(GIVEN PASSAGE):

########################################

Monday, 22 July 2013

Our Birth Story

On July 15th, at 1:27 and 1:28 in the morning our beautiful twin girls were born, entirely unexpectedly.
Maybe it shouldn’t have been unexpected; when you’re in the hospital for an incompetent cervix and pre-term labour you should be mentally preparing yourself for the fact that your babies could come at any time. I, however, was in a bit of denial. I felt completely healthy, and had no symptoms of labour, to the point that besides daily injections and weekly ultrasounds the doctors were barely monitoring me anymore; given this, it was hard not to feel like the hospital bedrest I’d been prescribed was entirely unnecessary.
But, clearly it wasn’t.
The weekend before the girls were born started off like any other weekend at the hospital; my husband and I did a lot of crosswords, reading, and movie watching, excited to know that we were slowly approaching 27 weeks gestation, which ever since we’d found out about my condition had been our goal to reach. Of course, by this point I was so selfishly annoyed with my hospital stay that I was convinced the babies were going to stay in until 37 or 38 weeks and I would eventually have to be induced to get them out (the ultimate irony), so 27 weeks no longer felt as remarkable to me. But late on the night of the 13th to my surprise I started having minor contractions that went for hours, keeping us awake and strapped to a machine until 4am the next morning and introducing me to a host of different drugs intended to stop labour. Fortunately, they worked, and I found myself still remarkably unconcerned.
So when Sunday came around I didn’t for a second consider that I might go into labour again that night; my mom and two brothers came for a visit that made me laugh so hard my stomach began hurting (the first contractions) to the point that I joked to my brother that he’d put me into early labour. Little did we know how right I was! As the hours progressed the pain became worse, the contractions became closer together, and after a walk that only made them more consistent I finally decided to page a nurse.

########################################

(MATERIAL PROVIDED):
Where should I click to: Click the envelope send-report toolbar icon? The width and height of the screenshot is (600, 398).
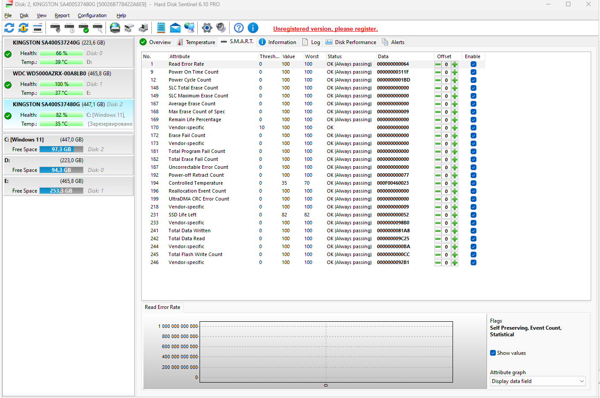(175, 28)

########################################

(TASK LIST):
1: Reproduce the birth story word for word, from "Monday, 22 July" to "was entirely unnecessary.", inclusive.
2: Carry the birth story forward from its last sentence.
The data has no connection to the birth story.

(TASK ANSWERS):
1:
Monday, 22 July 2013

Our Birth Story

On July 15th, at 1:27 and 1:28 in the morning our beautiful twin girls were born, entirely unexpectedly.
Maybe it shouldn’t have been unexpected; when you’re in the hospital for an incompetent cervix and pre-term labour you should be mentally preparing yourself for the fact that your babies could come at any time. I, however, was in a bit of denial. I felt completely healthy, and had no symptoms of labour, to the point that besides daily injections and weekly ultrasounds the doctors were barely monitoring me anymore; given this, it was hard not to feel like the hospital bedrest I’d been prescribed was entirely unnecessary.

2:
After a quick examination, nurses and the obstetrician filled my small room with increasing looks of panic on their faces, an expression I saw mirrored on my husband’s.
“Should I call your mom?” He asked, eyebrows creasing with anxiety.
“No no,” I insisted dismissively. “Nothing is going to happen, and besides, she works in the morning. Let her sleep!” Despite the environment around me, I didn’t for a second actually believe that our girls would be born that night; I could still feel them kicking and rolling happily in my belly, and as I’d read that babies in labour usually become still, I wasn’t worried. I think I was also still in denial; at no point had I actually begun preparing myself for this situation.
But, unlike on the previous evening, that night things progressed very quickly. After another round of medications and what they call “rescue steroids”, a second dose of what I’d already received my first week at the hospital, the obstetrician informed us that I’d dilated over 3cm in under an hour and that we were losing the battle to stop labour.
“We’re going to deliver RIGHT NOW.” He said suddenly, before running out of the room to fetch an anesthesiologist and other nurses to perform the necessary surgery: an emergency c-section, as my babies were in the completely wrong position to be delivered naturally.  In what seemed like minutes I had an IV in my arm, a gown and cap on, and was being wheeled to the operating room by my sweating husband, without a moment to even call any one of our family members and let them know what was happening. And yet still, I wasn’t worried. A nurse patted my shoulder and asked how I was feeling.
“Excited!” I remember saying with a smile. In the last hour we’d crossed over 12am and into July 15th, 27 weeks gestation on the dot. Soon, they were administering a spinal block (which, if you’ve never had one, was an incredibly cool feeling.) And I was laying down with my husband next to me, ready for the operation. Of course, despite all the needles I’d faced easily for countless drugs and blood tests over the past few weeks, I found myself near faint and overwhelmingly nauseas after the one inserted into my spine in the operating room, and I ended up throwing up all over myself 3 times before a nurse even noticed what was going on. Not that it really mattered; I find that when you’re in the hospital most dignity tends to fly out the window and by this point I was relatively unfazed by a face coated in vomit.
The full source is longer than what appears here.